> **Stored data entries**
*** Block opens ***

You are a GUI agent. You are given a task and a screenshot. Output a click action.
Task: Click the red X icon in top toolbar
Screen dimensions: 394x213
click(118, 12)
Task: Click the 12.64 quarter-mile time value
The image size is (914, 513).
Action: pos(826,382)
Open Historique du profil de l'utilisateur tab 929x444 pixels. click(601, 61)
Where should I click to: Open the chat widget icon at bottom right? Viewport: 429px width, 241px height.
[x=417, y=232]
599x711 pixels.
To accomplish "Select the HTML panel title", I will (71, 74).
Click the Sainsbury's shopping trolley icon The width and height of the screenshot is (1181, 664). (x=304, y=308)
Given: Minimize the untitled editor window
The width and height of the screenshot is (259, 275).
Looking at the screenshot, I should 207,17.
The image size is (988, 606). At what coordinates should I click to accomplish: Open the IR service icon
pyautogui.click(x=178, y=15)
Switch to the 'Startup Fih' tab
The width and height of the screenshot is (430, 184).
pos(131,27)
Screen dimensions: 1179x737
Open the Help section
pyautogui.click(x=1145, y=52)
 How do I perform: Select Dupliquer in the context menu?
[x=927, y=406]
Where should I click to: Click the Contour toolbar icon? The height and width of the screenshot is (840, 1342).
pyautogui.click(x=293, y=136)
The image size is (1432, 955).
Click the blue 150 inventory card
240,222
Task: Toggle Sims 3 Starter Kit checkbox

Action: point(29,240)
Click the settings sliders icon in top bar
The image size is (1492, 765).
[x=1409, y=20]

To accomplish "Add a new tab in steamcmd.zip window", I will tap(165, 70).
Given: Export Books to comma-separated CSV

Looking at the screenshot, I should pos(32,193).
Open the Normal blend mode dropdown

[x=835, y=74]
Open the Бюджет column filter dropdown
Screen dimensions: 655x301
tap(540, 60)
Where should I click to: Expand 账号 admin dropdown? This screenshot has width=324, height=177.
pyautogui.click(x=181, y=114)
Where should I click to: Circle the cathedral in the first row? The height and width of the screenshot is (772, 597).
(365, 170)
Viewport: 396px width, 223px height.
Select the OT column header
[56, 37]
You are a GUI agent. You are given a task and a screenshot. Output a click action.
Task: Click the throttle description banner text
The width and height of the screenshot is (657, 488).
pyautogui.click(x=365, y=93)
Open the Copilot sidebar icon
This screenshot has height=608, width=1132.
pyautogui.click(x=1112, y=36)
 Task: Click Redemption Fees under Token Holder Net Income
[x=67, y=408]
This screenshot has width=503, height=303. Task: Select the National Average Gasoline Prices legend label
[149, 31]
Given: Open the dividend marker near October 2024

*** Block closes ***

> **EXERCISE INSTRUCTIONS**
Your answer must be an exact transcription of all the data above.

> **SOLVED PROBLEM**
You are a GUI agent. You are given a task and a screenshot. Output a click action.
Task: Click the red X icon in top toolbar
Screen dimensions: 394x213
click(118, 12)
Task: Click the 12.64 quarter-mile time value
The image size is (914, 513).
Action: pos(826,382)
Open Historique du profil de l'utilisateur tab 929x444 pixels. click(601, 61)
Where should I click to: Open the chat widget icon at bottom right? Viewport: 429px width, 241px height.
[x=417, y=232]
599x711 pixels.
To accomplish "Select the HTML panel title", I will (71, 74).
Click the Sainsbury's shopping trolley icon The width and height of the screenshot is (1181, 664). (x=304, y=308)
Given: Minimize the untitled editor window
The width and height of the screenshot is (259, 275).
Looking at the screenshot, I should 207,17.
The image size is (988, 606). At what coordinates should I click to accomplish: Open the IR service icon
pyautogui.click(x=178, y=15)
Switch to the 'Startup Fih' tab
The width and height of the screenshot is (430, 184).
pos(131,27)
Screen dimensions: 1179x737
Open the Help section
pyautogui.click(x=1145, y=52)
 How do I perform: Select Dupliquer in the context menu?
[x=927, y=406]
Where should I click to: Click the Contour toolbar icon? The height and width of the screenshot is (840, 1342).
pyautogui.click(x=293, y=136)
The image size is (1432, 955).
Click the blue 150 inventory card
240,222
Task: Toggle Sims 3 Starter Kit checkbox

Action: point(29,240)
Click the settings sliders icon in top bar
The image size is (1492, 765).
[x=1409, y=20]

To accomplish "Add a new tab in steamcmd.zip window", I will tap(165, 70).
Given: Export Books to comma-separated CSV

Looking at the screenshot, I should pos(32,193).
Open the Normal blend mode dropdown

[x=835, y=74]
Open the Бюджет column filter dropdown
Screen dimensions: 655x301
tap(540, 60)
Where should I click to: Expand 账号 admin dropdown? This screenshot has width=324, height=177.
pyautogui.click(x=181, y=114)
Where should I click to: Circle the cathedral in the first row? The height and width of the screenshot is (772, 597).
(365, 170)
Viewport: 396px width, 223px height.
Select the OT column header
[56, 37]
You are a GUI agent. You are given a task and a screenshot. Output a click action.
Task: Click the throttle description banner text
The width and height of the screenshot is (657, 488).
pyautogui.click(x=365, y=93)
Open the Copilot sidebar icon
This screenshot has height=608, width=1132.
pyautogui.click(x=1112, y=36)
 Task: Click Redemption Fees under Token Holder Net Income
[x=67, y=408]
This screenshot has width=503, height=303. Task: Select the National Average Gasoline Prices legend label
[149, 31]
Given: Open the dividend marker near October 2024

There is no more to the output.